UBS Group, the world's largest private bank, is telling clients there's "little room for further dollar appreciation", said Mr James Purcell, cross-asset strategist at its wealth management business in Hong Kong.
Mr Stephen Diggle, who runs a family office in Singapore called Vulpes Investment Management, said US rate increases aren't enough "to chase a strong dollar".
Stamford Management Pte, which oversees US$250 million (S$352.4 million) for Asia's rich, will review its outlook for greenback gains after expected advances in the first quarter, said Mr Jason Wang, its chief executive officer in the city.
Strategists also predict the US dollar's gains will slow in coming months after the Federal Reserve committed to a gradual pace of tightening.
The currency will appreciate about 5 per cent to US$1.05 per euro by the third quarter of 2016, according to a Bloomberg survey, after surging 10 per cent this year. Its advance versus the Japanese currency will be limited to less than 4 per cent to 125 yen, after gains slowed to about 0.5 per cent in 2015, from more than 10 per cent in each of the previous three years.
"Our clients will likely see the increase in US interest rates as an opportunity to earn higher yields on the their assets by shifting into dollars," said Mr Purcell, who is based in Hong Kong. "We need to remind them that financial markets move on surprises, not absolutes. The increase in rates was extremely well telegraphed and the rate-divergence story well known."
The yen may be a better cross to express a strong dollar view than the euro, Mr Purcell said. UBS expects the dollar to be little changed at US$1.08 per euro in six months and to rise to 127 yen, he said. The greenback was at US$1.0981 versus the common currency as of 9.25am in Singapore on Tuesday (Dec 28) and at 120.34 yen.
European Central Bank president Mario Draghi sparked the euro's biggest rally since 2009 by unveiling a smaller-than-anticipated stimulus package this month. By contrast, analysts surveyed by Bloomberg are almost evenly split on whether the Bank of Japan will add to its asset-purchase program or not.
The US dollar's gains are already losing steam in parts of Asia, with the Indonesian rupiah rallying 7.3 per cent in the fourth quarter, the Malaysian ringgit 2.5 per cent and the Singapore dollar 0.9 per cent. A gauge of the greenback is heading for 1.1 per cent advance this quarter and an 8.5 per cent gain this year, after an 11 per cent surge in 2014. Fed chair Janet Yellen signalled this month that the central bank is in no rush to raise rates again following its first move in almost a decade.
Mr Russ Koesterich, chief investment strategist at BlackRock, the world's biggest asset manager, wrote in a commentary this month that long-term investors willing to withstand short-term volatility should consider Asian emerging stocks and bonds because prices are attractive.
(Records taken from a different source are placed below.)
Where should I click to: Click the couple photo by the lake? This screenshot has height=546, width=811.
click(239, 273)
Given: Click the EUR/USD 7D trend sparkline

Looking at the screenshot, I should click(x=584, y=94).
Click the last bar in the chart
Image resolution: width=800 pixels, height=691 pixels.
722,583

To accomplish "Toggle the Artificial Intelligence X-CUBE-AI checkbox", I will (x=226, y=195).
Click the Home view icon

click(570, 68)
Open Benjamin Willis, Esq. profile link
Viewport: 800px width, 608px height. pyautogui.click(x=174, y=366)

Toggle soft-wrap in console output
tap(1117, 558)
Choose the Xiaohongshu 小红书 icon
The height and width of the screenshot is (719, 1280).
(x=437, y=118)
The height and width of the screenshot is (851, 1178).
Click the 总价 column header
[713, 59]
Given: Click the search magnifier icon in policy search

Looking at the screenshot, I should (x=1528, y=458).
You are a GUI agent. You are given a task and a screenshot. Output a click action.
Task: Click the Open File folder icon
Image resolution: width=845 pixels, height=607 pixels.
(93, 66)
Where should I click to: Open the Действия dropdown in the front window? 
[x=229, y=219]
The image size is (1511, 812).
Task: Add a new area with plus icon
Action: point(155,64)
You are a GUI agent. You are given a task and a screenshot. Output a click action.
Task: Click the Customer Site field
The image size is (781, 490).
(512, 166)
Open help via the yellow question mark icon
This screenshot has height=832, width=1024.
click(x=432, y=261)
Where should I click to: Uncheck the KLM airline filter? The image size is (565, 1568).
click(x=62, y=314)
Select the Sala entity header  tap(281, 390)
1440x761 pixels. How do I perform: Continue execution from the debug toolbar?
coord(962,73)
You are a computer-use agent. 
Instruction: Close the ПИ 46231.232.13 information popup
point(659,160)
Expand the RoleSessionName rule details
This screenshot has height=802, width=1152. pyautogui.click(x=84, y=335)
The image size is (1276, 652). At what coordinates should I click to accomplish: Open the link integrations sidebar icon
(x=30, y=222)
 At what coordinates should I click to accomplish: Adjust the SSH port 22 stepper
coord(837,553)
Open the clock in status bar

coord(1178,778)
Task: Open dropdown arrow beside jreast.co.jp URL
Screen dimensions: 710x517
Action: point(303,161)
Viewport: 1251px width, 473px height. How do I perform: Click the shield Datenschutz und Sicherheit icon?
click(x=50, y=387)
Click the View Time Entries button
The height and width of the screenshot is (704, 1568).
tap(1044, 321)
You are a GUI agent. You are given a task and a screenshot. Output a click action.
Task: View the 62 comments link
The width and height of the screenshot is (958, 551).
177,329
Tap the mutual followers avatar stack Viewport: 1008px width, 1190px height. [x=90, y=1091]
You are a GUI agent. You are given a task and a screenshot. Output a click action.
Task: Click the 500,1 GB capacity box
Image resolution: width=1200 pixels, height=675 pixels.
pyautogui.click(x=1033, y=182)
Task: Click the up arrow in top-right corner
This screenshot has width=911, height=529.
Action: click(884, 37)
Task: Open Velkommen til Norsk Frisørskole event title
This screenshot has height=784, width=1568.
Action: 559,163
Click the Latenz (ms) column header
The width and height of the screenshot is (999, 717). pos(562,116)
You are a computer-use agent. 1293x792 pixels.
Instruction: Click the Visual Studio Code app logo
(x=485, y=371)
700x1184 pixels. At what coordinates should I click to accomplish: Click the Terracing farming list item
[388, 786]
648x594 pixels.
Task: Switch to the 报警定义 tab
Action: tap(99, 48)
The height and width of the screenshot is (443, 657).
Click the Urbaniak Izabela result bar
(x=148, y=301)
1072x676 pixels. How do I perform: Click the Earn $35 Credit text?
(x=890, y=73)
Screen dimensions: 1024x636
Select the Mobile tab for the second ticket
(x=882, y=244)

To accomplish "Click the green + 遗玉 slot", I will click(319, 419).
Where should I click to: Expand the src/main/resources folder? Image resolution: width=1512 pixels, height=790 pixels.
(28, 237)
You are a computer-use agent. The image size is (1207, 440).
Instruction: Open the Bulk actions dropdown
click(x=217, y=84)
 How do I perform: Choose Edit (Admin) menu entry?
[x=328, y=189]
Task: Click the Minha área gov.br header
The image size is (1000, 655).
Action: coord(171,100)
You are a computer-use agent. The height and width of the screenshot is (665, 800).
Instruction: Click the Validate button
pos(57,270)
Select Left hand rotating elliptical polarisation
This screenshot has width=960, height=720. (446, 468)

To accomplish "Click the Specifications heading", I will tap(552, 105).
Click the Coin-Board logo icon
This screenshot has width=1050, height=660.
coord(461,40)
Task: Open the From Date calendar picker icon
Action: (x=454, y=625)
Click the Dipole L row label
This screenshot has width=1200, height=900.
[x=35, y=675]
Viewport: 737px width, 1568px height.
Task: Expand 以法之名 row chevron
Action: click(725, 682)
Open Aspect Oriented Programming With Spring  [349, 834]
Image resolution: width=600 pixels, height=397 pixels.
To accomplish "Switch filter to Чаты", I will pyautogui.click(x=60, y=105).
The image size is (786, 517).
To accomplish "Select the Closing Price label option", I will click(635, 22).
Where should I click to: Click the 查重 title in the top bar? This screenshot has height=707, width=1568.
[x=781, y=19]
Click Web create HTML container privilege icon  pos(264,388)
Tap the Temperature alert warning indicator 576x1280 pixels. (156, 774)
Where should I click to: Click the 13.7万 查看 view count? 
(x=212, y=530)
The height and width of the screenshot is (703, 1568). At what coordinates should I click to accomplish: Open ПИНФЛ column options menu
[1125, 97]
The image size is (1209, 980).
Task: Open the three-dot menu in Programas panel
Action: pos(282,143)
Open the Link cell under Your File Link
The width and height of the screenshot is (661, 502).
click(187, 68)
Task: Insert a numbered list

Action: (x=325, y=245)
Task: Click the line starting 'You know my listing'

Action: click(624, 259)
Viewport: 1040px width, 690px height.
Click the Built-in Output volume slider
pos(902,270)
Singapore has developed into a wealth management hub, with total assets managed by asset managers based there of S$2.4 trillion at the end of last year, according to the Monetary Authority of Singapore.
Stamford Management expects the greenback to strengthen about 7 per cent next year to S$1.50 versus the Singapore dollar, a level not seen since April 2009, said Mr Wang. The Singapore-based family office, which started switching its assets into the greenback from the local dollar more than two years ago, will review its position should the currency pair reach its target, he said.
"We could see an easy 5 to 10 per cent appreciation of the US dollar versus other risk or emerging-market currencies," Mr Wang said. "That, to me, is relatively easy money. Thereafter, we'll review it in late first quarter."